TEMPE – Adriana Sandoval was a kindergartner when the two commercial airliners crashed into the twin towers. The youngster witnessed the atrocities of man through a television screen.
By fourth grade, Sandoval knew what she wanted to be: a combat medic in the Army. She wanted to help those hurt by terrorism and war – the two words she heard frequently in class and over the dinner table most of her life.
However, women couldn’t serve in combat at the time. That changed earlier this year when the armed forces opened up combat positions to women. Sandoval, an Arizona resident, enlisted in the Army and trained to be a combat medic.
On Sunday – the 15th anniversary of the 9/11 attacks – Pfc. Adriana Sandoval donned her full Army fatigues and spent 9.5 hours in the triple-digit heat at the Healing Field in Tempe. She stood and saluted each flag, a symbol representing a victim who perished in the 9/11 attacks.
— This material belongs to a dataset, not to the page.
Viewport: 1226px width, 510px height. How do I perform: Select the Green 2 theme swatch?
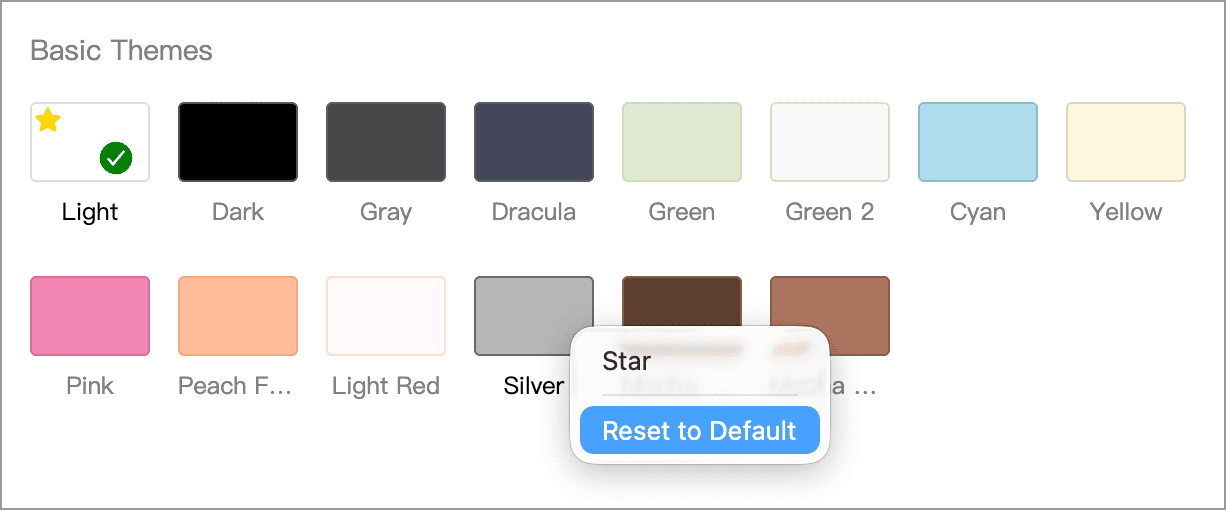830,142
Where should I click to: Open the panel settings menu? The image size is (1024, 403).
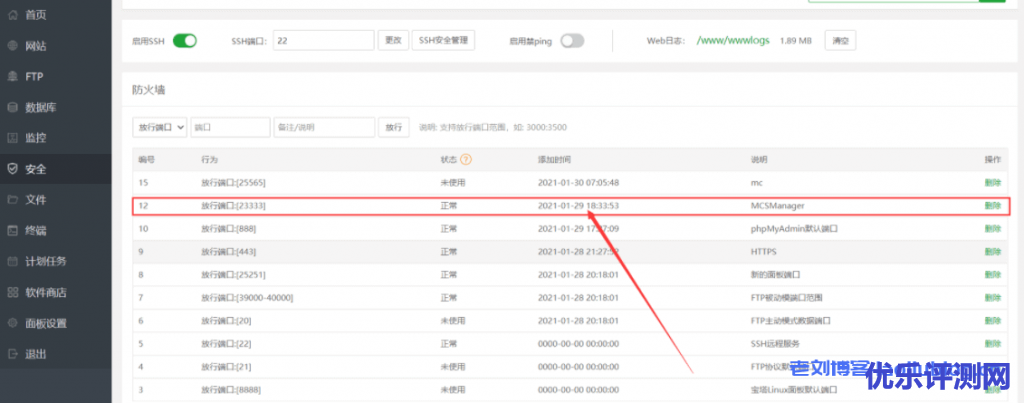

Ryan Royse, president of the Tempe Exchange Club, said the memorial has nearly 3,000 flags.
“9/11 is the reason I enlisted. It’s what pushed me,” Sandoval said. “I didn’t lose anyone, but then again, we lost everyone.” listen
Sandoval said Sunday was her first time visiting the memorial at Tempe Beach Park, but she plans on paying respect to the victims of the Sept. 11 attacks by saluting each flag every year going forward.
Royse said his organization has put on the Healing Field event for the past 13 years, and he estimated this year’s event had a 30 percent increase because of the anniversary. Although the club does not tally the attendance, Royse estimated about 10,000 people attended.
Angela DiMaria also attended. The daughter of a Rochester, New York, firefighter, DiMaria said she comes to the memorial every year and attaches red roses to the flagpoles of lost firemen.
“So many sons and daughters had their father not come home that day,” DiMaria said. The roses “help heal and turn it into something good.”
DiMaria was a letter carrier in Phoenix the day of the attacks. As she loaded the mail for her usual route that morning, DiMaria said she placed the box down in defeat.
“I figured I just saw the start of World War III. What’s the point? Nobody is going to be around to get mail,” she said.
Despite the fear and the hopelessness that she felt, DiMaria carried on and delivered the mail anyway.
At one point, a car carrying a family pulled up next to her. She described how the father looked at her and said, “The mail must go through!” The kids in the backseat cheered.
“All of a sudden I felt like, ‘There is a point. Oh, there is a big point indeed,'” Di Maria said. listen
“We were the only normalcy that the people saw, and I think it gave people a little hope that we were going to get back to normal because the letter carriers were still delivering mail.”